「UFO学園の秘密」35点(100点満点中)
2015年/日本/カラー/ 配給:日活 配給協力:東京テアトル 製作総指揮・原案:大川隆法 監督:今掛勇 脚本:「UFO学園の秘密」シナリオプロジェクト 声の出演:逢坂良太 瀬戸麻沙美 柿原徹也 金元寿子

後半の変わりようが凄い

新興宗教団体が長編アニメ映画を(ときには実写映画も)定期的に作り、公開する。それも「幸福の科学」のそれは、きわめて特徴的な内容だから、私も機会があれば見るようにしている。しかし何本見ても、この一連の作品がどういう人々に向けたものなのかわかりかねる。
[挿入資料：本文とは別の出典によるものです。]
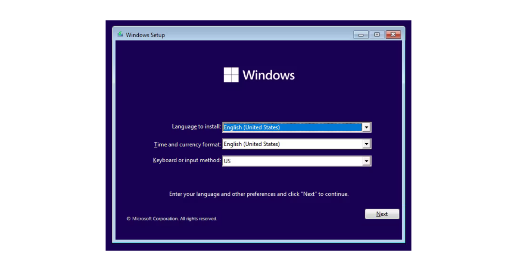Image resolution: width=517 pixels, height=271 pixels.
Task: Click the large Windows wordmark text
Action: pos(268,75)
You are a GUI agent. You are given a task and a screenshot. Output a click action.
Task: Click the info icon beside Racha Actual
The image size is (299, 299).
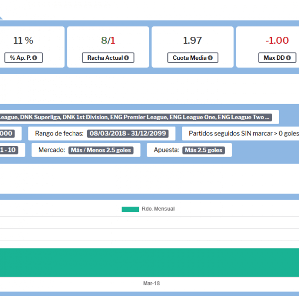pyautogui.click(x=126, y=58)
全寮制のナスカ学園、高校2年生のレイ(声:逢坂良太)たち仲良し5人組は、宇宙人によるアブダクションのうわさを聞きつける。独自の研究と取材で悪の異星人の存在を確信した彼らは、その危険性を学園に知らせようとするが……。

エンドロールにはたくさんの関連企業が記載され、うちの近所のお医者さんも毎回名を連ねている。優しい先生だと評判だが、ちょっとかかりたくなかったりもする。それはまあいいとして、これだけの作品を定期的に製作するだけの額を集めるのだからばかにはできない。聞けば予算もなかなかのもので、実際上映時間も125分。アニメとしては、堂々たる大作の雰囲気がある。

キャラクターデザインにあくの強さはなく万人が好みそうだし「「UFO学園の秘密」シナリオプロジェクト」なる名前で執筆された脚本も、小学生から興味を持てそうな要素満載の面白いものだ。
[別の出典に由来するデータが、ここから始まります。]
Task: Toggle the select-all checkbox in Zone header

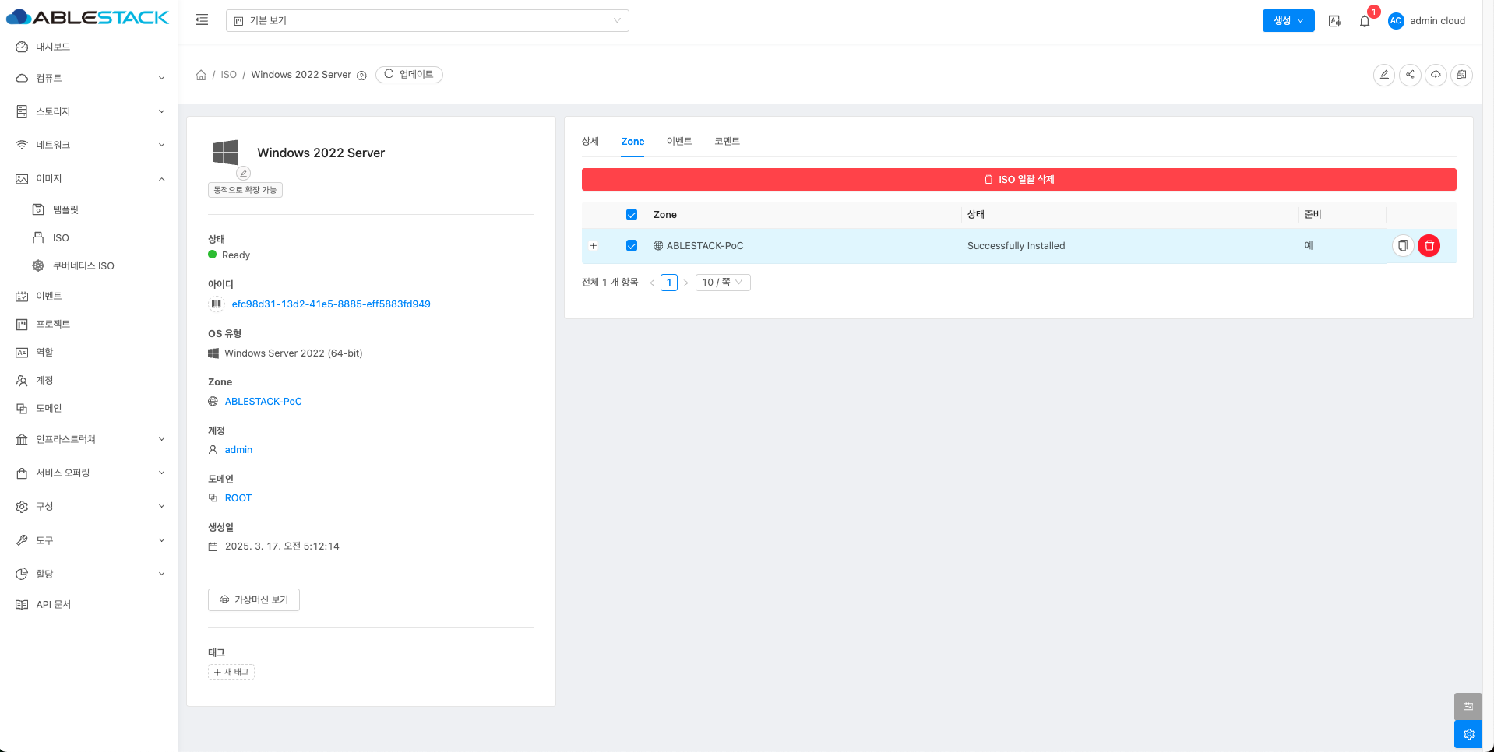Action: pyautogui.click(x=632, y=215)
だが、実際この映画を見るのは、ほとんど教団の信者だけだろう。このギャップを、いち映画好きとしてはもったいないねと感じる。アニメーションの出来もよく、それなりの製作&劇場リソースを使いながら、普通の人々にすすめられない映画というのはいかにもいびつである。

具体的には、後半の教義丸だしな説教的展開がそれにあたる。そこまで、普通に楽しい学園オカルトSFだったのに、急に宗教押しつけ映画になる。これについてこいというのは無理だ。白金のゴージャスな建物と同じで、玄関をくぐるハードルがあまりに高すぎる。

こんなことをせずとも、おもしろい映画を作り、その根底に彼らの道徳感を忍ばせる程度にしておけば、結果的に多くの新規信者の窓口にもなるだろうにと思う。「エリートってのは世のために働く奴のことだ」など、なかなか説得力を感じさせる部分も多いのだから。

ちなみに私は別に幸福の科学の支持者でもなんでもないので、彼らが得をしようが損をしようが知ったことではない。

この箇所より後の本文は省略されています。